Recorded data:
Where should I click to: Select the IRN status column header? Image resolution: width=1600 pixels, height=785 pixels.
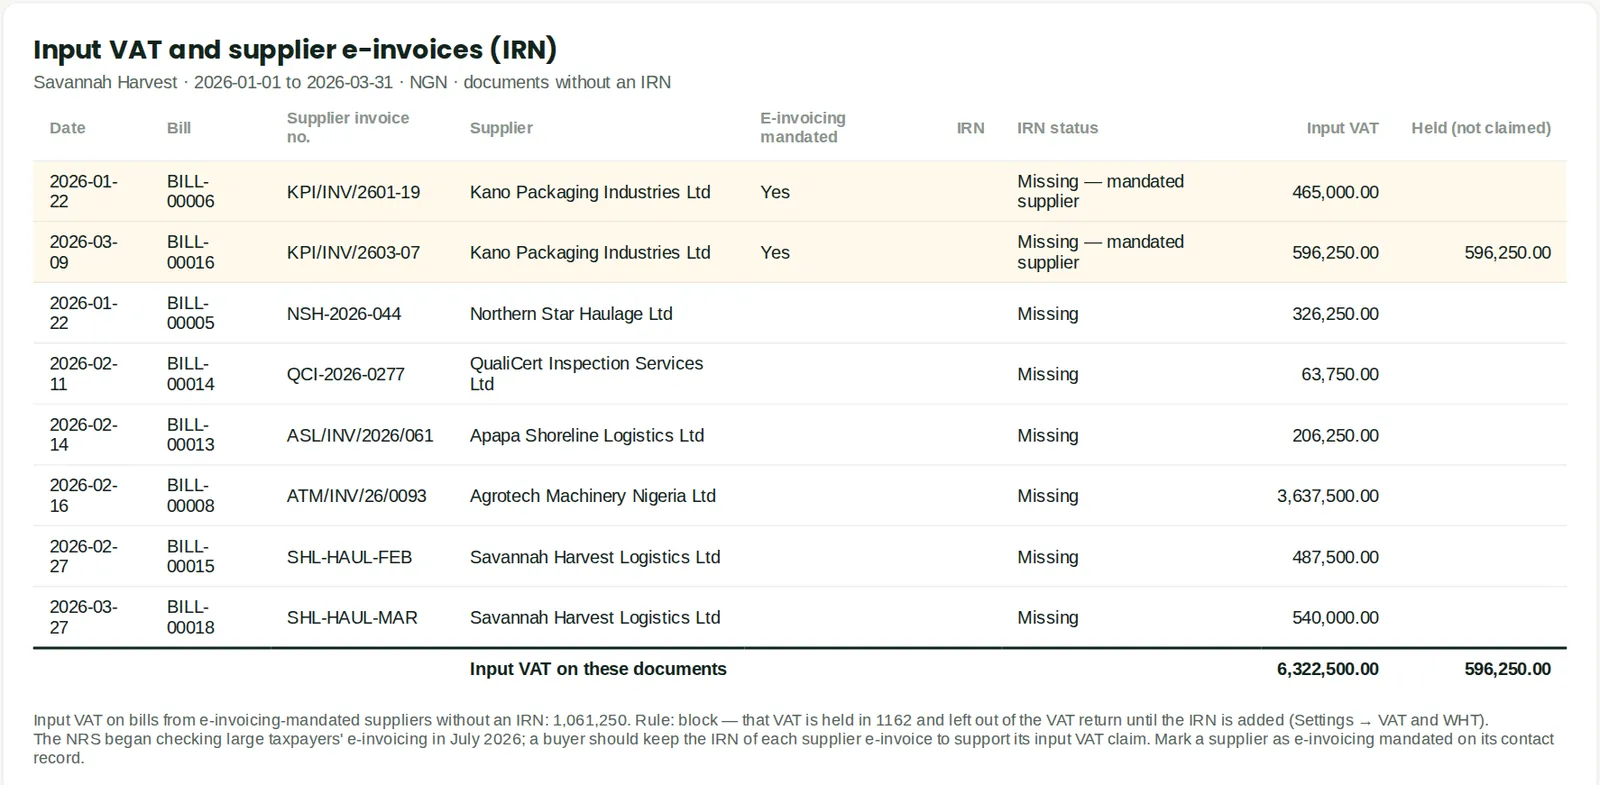click(1057, 128)
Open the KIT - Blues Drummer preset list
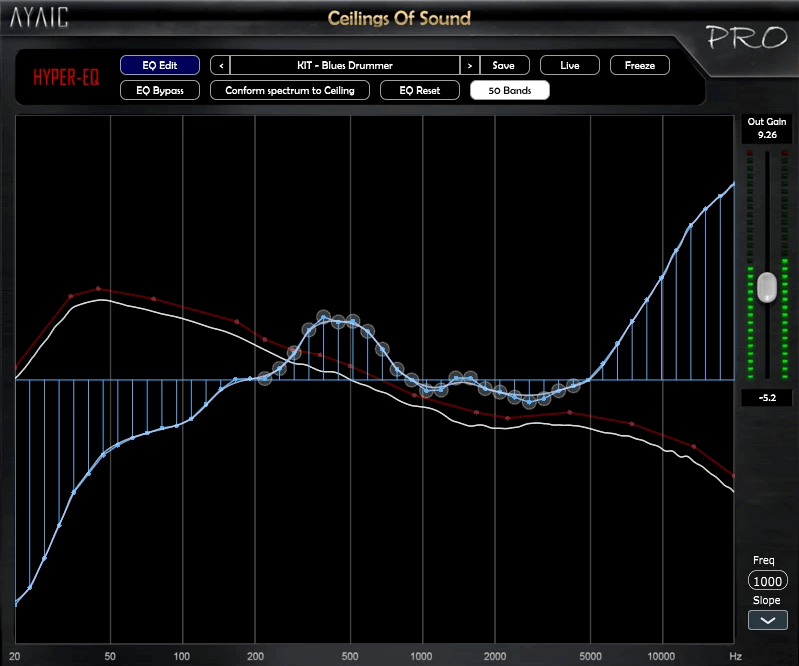This screenshot has width=799, height=666. point(345,65)
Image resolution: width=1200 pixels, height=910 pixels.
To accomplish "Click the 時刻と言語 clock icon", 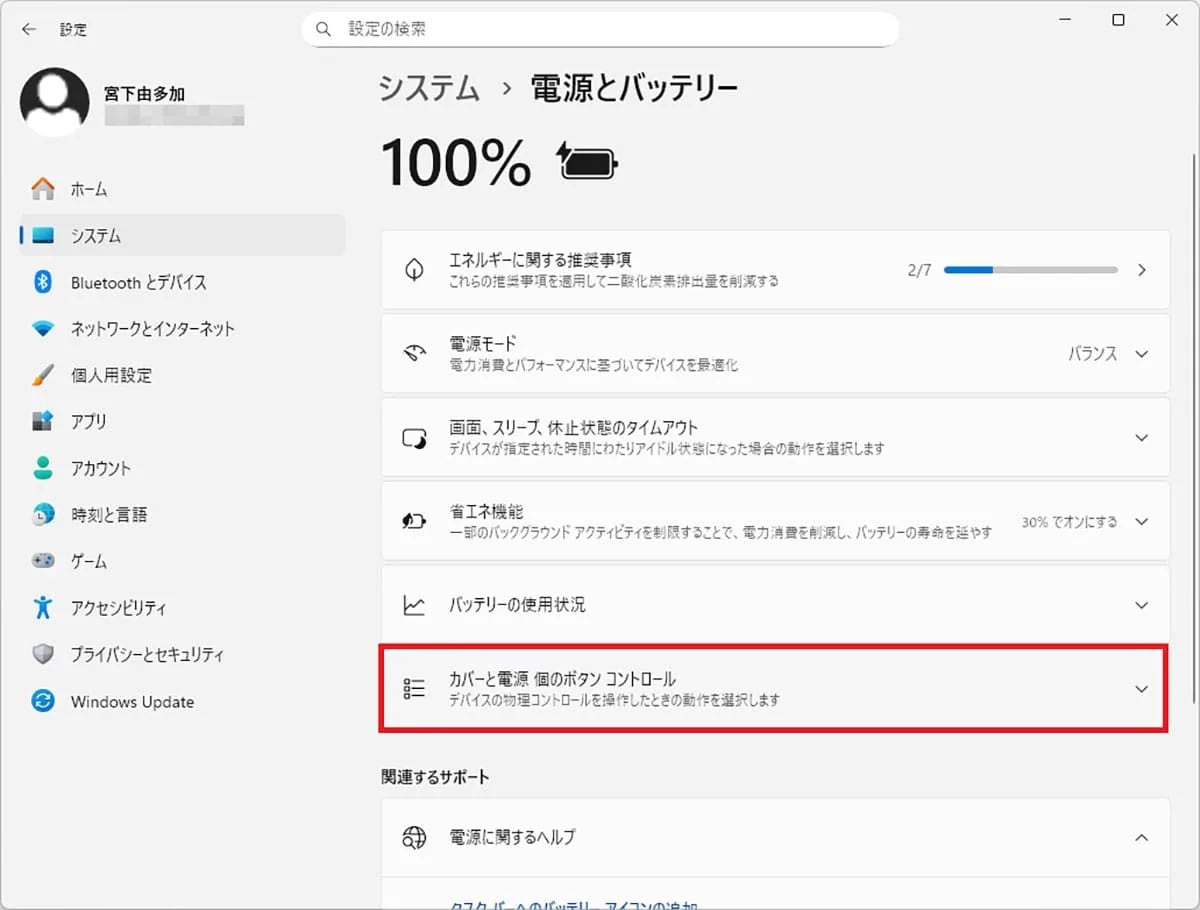I will pyautogui.click(x=42, y=514).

EXERCISE DETAILS
Print out the entries above word for word from the first line to the line containing "Image resolution: width=1200", both included, omitting the pictures.

ANSWER FOR THE TASK
Where should I click to: Select the IRN status column header? Image resolution: width=1600 pixels, height=785 pixels.
click(1057, 128)
Open the KIT - Blues Drummer preset list
This screenshot has width=799, height=666. point(345,65)
Image resolution: width=1200 pixels, height=910 pixels.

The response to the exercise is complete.